I was able to hack together a quick proof of concept, and indeed I was able to write this program:

import * as aws from "@pulumi/aws";

// Create an AWS resource (S3 Bucket)
console.log("Before getAsync");
try {
    const bucket = await aws.s3.BucketV2.getAsync("my-bucket", "a-bucket-that-...-doesnt-exist");
    console.log("After getAsync");
} catch (e) {
    console.log("Caught and ignoring: " + e);
}

And have it run w/out failure:

$ pulumi up
Previewing update (dev)

     Type                 Name               Plan       Info
 +   pulumi:pulumi:Stack  catchable-get-dev  create     2 messages

Diagnostics:
  pulumi:pulumi:Stack (catchable-get-dev):
    Before getAsync
    Caught and ignoring: failed to read resource #a-bucket-that-...-doesnt-exist 'my-bucket' [aws:s3/bucketV2:BucketV2]: 3 INVALID_ARGUMENT: resource my-bucket of type aws:s3/bucketV2:BucketV2 with ID a-bucket-that-...-doesnt-exist was not found

Resources:
    + 1 to create

Do you want to perform this update?
> yes
  no
  details

The pattern of create-if-not-exist would presumably want to allocate a "my-bucket" in the catch, but that doesn't work without deeper changes alluded to above, such as forgetting about a ReadResource if it wasn't found during lookup. The code suggests this was the original intent, but it doesn't seem to do so. I assume it is imminently possible.

> [Provided information]:
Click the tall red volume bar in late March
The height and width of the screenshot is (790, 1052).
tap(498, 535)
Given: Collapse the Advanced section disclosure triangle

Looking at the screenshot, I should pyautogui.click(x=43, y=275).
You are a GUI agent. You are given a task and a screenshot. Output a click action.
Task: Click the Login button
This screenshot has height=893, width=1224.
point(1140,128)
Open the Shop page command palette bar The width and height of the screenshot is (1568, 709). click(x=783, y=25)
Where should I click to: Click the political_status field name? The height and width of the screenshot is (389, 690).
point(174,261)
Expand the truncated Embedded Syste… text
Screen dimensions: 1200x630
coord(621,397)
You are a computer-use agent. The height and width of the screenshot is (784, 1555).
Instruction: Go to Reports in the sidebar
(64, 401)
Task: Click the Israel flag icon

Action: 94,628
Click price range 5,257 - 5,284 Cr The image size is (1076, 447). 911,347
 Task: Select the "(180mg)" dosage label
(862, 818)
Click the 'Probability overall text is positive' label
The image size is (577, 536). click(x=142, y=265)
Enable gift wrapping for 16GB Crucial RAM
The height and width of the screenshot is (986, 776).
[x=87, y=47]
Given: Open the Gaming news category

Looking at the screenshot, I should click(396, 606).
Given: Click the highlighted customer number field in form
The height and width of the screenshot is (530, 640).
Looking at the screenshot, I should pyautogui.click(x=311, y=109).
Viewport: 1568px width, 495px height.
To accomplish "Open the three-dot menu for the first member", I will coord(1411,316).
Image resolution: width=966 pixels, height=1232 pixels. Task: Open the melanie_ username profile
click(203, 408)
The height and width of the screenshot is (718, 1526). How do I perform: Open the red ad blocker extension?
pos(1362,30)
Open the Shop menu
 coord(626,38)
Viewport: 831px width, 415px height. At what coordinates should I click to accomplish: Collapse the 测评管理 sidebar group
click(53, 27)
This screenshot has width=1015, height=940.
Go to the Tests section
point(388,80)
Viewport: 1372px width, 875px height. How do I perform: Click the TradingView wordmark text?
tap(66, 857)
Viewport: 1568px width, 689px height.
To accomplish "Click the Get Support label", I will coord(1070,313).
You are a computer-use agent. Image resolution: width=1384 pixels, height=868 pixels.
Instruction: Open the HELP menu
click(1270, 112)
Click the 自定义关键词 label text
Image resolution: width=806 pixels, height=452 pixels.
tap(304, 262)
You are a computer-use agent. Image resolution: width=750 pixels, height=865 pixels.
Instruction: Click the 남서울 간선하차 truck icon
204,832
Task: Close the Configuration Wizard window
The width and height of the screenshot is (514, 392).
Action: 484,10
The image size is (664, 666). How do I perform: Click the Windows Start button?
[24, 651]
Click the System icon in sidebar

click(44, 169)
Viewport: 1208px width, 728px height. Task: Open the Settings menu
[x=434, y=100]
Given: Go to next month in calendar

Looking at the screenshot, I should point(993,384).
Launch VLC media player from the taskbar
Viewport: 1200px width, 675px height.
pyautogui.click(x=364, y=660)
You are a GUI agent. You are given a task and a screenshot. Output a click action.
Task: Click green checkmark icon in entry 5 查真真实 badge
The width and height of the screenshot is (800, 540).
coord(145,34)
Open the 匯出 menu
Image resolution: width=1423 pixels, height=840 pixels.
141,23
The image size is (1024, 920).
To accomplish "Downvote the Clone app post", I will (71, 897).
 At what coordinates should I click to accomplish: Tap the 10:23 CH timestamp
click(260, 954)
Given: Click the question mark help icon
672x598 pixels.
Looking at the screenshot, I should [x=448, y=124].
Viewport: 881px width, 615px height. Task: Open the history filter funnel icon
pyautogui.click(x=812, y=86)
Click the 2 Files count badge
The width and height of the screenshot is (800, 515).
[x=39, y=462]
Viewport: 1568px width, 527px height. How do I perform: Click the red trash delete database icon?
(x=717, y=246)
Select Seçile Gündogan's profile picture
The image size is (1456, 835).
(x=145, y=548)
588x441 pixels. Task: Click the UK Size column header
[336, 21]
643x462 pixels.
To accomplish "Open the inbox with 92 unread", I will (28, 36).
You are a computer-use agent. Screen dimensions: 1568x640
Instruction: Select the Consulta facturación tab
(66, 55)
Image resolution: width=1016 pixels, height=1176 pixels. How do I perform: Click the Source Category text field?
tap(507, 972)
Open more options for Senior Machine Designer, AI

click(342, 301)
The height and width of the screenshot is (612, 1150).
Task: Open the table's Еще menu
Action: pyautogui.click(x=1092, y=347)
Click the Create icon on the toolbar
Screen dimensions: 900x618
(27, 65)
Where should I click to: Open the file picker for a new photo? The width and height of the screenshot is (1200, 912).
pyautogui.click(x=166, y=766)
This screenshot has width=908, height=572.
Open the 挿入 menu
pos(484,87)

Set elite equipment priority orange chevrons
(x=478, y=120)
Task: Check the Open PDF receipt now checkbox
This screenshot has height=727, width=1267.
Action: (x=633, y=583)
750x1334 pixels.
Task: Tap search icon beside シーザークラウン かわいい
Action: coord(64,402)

> [Exercises to complete]:
(1) Reproduce the Pulumi post word for word, from "I was able to hack" up to and including "resource (S3 Bucket)".
(2) Render this sentence from the Pulumi post in Spanish: "The code suggests this was the original intent, but it doesn't seem to do so."
(3) List the column headings of the preview table shown in the `pulumi up` output in the Pulumi post.

> [Task answers]:
(1)
I was able to hack together a quick proof of concept, and indeed I was able to write this program:

import * as aws from "@pulumi/aws";

// Create an AWS resource (S3 Bucket)

(2) El código sugiere que esta era la intención original, pero no parece hacerlo.

(3) Type, Name, Plan, Info